More subtle still, and as much a part if the poem’s effect, is the repetition and the effect of the vowels used in the words relating to light. Each of the first three lines includes one word related to light: light/shining/radiance. The last line, doesn’t have any. But look at the vowel sounds in the words about light: ‘ay’ in the first two word and ‘ey’ in the last. These are what we used to call light vowels, that is vowels pronounced with the mouth wide open. Most of the other vowel sounds in the lines are ‘dark vowels’ – ‘ou’, ‘au’ vowels pronounced with the mouth less open. Linguists nowadays use the less poetic terms ‘open and closed’, or ‘front and back’ vowels, but I think some singers use the old terminology. Why ‘light’ and ‘dark’? This seems to be an example of a kind of natural synaesthesia – a conflation between qualities belonging to entirely different senses. And yet, to me it seems an entirely appropriate one, although it is difficult to explain why. As a songwriter , Ivor Gurney must have been aware of light and dark vowels- and it is entirely possible that he consciously and deliberately, or else with an unconscious instinct, used the vowels for a deliberate effect in the poem.

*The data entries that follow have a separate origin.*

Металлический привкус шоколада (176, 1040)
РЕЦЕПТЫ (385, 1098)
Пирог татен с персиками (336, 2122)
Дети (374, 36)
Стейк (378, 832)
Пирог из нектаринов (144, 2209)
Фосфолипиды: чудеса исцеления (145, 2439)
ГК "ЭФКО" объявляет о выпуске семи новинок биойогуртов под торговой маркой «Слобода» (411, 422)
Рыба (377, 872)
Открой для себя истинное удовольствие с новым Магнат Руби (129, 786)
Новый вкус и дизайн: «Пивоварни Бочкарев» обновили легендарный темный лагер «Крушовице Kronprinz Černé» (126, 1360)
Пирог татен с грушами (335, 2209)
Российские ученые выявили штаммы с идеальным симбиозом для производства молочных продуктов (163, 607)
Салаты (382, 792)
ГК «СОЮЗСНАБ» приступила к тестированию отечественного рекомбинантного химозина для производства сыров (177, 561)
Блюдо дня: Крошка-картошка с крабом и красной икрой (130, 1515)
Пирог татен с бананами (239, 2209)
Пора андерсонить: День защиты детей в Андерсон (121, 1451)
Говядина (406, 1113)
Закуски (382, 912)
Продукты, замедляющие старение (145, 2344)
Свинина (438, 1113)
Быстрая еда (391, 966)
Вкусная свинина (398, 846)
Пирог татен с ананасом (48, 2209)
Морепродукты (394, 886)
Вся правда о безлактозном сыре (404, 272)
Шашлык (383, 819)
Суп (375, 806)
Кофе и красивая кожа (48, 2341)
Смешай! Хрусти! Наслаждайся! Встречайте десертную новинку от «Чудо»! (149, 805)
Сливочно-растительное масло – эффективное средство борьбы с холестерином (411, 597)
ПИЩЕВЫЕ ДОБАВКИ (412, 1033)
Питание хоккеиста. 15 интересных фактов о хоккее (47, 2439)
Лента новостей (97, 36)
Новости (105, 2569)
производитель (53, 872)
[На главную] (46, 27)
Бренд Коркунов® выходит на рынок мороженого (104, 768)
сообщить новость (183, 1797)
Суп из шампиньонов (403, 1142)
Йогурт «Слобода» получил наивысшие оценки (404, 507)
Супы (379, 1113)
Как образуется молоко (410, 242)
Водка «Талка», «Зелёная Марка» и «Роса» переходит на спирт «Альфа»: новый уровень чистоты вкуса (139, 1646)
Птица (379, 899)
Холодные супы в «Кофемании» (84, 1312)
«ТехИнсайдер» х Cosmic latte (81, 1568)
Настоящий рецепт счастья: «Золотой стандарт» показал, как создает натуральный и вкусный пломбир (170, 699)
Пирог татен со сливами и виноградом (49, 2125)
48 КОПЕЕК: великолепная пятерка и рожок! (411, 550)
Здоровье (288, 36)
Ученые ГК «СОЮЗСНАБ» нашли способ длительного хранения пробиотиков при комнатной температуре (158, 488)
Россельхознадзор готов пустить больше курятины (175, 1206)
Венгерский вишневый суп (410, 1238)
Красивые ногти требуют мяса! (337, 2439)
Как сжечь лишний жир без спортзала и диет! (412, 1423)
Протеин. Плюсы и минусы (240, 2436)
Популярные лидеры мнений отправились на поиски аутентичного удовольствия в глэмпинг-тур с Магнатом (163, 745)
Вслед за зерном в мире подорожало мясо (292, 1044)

In the first three lines these ‘light’ words, with their light vowels among dark vowels, suggest light in darkness. The last line has no word for ‘light’, and yet all of its vowel sounds are light vowels, and the sounds ‘ay’ and ‘ey’ are repeated in ‘my’ and ‘face’, respectively. It is as if the light, the shining and the radiance have alighted on the friend’s face, just as their vowels too have stopped, drawing our eyes, through our ears, to the face of Gurney’s friend.



Filed under Literature, Poetry

4 responses to “Requiem

  1. My dear blogging buddy— I thought to forego commenting this week, but decided just to mention my feeling that the death of a precious friend—whether by political war, or just the war of living—is a loss so ineffable that any truck with vowel sounds beyond weeping and wailing seems beyond the blue horizon.

  2. Very aptly put, fellow blogger.Forgive my callowness. There’s me talking technical when the heart of the poem and its effect lies in its treatment of death. Not the best place, I realise now, to start measuring metre or analysing vowels.

  3. I didn’t know this poem. It is, as you say, both very sad and very beautiful.